SELECTED EXCERPT -
+ + +

- Poster
- Directed by: Puttanna Kanagal
- Written by: V. C. Guhanathan
- Starring: Gemini Ganesan R. Muthuraman Jaya Guhanathan Vennira Aadai Nirmala
- Music by: M. S. Viswanathan
- Production company: AVM-Chitramala Combines
- Distributed by: AVM Productions
- Release date: 12 August 1971;
- Country: India
- Language: Tamil

= Sudarum Sooravaliyum =

1971 film by Puttanna Kanagal

Sudarum Sooravaliyum is a 1971 Indian Tamil-language crime drama film directed by Puttanna Kanagal and written by V. C. Guhanathan. Jointly produced by AVM Productions and Chitramala Combines, The film stars Gemini Ganesan, R. Muthuraman, Jaya Guhanathan and Vennira Aadai Nirmala. It was released on 12 August 1971.

+ + +

WHAT IS REQUIRED - Transcribe the passage of the Sudarum Sooravaliyum film page from "1971 film by" to "12 August 1971." exactly.

DATA FOR ANALYSIS -
+ + +

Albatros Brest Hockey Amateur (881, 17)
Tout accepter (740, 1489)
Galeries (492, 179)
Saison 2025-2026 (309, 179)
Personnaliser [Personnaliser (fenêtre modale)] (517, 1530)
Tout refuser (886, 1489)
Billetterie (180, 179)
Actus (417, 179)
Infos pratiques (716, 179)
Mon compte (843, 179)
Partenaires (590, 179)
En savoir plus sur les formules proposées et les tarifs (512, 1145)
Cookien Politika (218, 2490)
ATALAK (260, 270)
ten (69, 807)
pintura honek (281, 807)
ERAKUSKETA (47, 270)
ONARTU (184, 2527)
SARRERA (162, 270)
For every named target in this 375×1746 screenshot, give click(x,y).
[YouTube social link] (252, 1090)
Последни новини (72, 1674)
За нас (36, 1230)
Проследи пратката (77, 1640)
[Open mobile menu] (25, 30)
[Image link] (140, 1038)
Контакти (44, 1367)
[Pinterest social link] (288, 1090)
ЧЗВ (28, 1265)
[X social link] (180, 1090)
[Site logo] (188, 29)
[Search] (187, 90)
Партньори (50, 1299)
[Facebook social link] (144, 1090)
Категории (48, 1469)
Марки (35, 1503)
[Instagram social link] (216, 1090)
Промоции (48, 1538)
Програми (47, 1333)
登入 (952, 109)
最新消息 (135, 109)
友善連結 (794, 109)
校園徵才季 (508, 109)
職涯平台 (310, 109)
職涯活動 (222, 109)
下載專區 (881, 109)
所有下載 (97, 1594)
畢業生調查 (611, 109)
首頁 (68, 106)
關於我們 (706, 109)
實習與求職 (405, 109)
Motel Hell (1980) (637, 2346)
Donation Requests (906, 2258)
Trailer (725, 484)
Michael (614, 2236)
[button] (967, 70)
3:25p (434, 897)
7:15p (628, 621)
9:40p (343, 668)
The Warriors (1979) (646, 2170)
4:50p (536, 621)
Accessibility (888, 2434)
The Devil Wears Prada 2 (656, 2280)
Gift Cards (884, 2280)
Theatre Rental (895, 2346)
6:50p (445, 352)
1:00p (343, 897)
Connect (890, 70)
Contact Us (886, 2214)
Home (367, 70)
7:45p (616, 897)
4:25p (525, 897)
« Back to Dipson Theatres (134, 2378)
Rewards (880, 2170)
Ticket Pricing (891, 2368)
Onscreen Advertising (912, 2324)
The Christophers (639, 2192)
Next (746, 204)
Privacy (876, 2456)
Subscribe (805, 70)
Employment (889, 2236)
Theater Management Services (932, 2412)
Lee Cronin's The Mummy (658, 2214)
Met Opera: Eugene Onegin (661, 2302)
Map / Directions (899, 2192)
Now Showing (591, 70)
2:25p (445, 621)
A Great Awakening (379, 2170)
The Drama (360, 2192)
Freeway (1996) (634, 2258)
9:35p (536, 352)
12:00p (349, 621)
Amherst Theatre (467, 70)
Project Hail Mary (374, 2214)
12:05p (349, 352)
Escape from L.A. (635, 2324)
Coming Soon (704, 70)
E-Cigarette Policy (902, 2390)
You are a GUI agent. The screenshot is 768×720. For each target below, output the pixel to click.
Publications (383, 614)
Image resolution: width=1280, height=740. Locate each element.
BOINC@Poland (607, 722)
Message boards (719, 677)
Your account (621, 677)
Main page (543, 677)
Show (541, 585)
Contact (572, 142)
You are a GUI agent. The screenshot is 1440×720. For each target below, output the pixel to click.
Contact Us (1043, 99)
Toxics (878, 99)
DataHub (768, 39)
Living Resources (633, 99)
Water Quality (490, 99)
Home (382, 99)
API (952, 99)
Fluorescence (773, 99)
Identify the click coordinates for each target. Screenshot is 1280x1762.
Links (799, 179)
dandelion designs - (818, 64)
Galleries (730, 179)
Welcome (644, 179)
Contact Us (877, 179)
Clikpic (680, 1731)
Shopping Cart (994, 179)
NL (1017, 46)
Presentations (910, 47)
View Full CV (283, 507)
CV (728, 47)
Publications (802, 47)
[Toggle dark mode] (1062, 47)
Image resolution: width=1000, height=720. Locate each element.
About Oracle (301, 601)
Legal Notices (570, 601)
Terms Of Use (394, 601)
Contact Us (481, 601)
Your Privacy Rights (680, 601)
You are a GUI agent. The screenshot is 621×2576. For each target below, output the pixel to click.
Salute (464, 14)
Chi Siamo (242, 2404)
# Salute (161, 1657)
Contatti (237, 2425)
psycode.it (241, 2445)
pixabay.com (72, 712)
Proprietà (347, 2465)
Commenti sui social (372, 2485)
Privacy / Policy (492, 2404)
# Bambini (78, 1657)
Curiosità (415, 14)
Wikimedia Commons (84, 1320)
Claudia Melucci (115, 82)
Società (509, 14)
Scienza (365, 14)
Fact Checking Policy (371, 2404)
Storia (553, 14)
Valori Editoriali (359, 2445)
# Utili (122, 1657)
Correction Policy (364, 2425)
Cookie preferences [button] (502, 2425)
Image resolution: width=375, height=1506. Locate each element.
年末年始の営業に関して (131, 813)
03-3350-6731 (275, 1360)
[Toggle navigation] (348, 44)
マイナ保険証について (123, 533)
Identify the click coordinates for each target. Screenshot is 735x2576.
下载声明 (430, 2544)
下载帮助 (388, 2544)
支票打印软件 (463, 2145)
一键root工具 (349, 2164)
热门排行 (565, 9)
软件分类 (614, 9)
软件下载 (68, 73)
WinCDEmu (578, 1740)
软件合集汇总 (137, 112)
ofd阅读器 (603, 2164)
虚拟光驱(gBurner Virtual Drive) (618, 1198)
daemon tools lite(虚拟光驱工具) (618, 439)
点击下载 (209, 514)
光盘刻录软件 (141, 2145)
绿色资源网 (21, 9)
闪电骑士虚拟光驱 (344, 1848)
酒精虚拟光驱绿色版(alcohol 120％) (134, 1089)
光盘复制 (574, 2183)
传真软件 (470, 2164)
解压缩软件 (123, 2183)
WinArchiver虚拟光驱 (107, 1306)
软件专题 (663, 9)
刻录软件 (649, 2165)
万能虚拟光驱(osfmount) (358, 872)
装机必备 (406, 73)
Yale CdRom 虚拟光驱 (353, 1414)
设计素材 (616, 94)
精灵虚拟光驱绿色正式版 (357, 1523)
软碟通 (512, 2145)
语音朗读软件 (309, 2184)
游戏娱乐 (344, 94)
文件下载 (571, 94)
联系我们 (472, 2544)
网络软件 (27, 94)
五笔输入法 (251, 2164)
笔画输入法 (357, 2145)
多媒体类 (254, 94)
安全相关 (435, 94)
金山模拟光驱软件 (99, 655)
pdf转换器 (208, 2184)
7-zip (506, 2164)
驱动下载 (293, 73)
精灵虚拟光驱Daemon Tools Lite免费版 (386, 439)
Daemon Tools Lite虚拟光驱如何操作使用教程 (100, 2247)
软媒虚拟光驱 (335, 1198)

+ + +

RESPONSE AREA -
1971 film by Puttanna Kanagal

Sudarum Sooravaliyum is a 1971 Indian Tamil-language crime drama film directed by Puttanna Kanagal and written by V. C. Guhanathan. Jointly produced by AVM Productions and Chitramala Combines, The film stars Gemini Ganesan, R. Muthuraman, Jaya Guhanathan and Vennira Aadai Nirmala. It was released on 12 August 1971.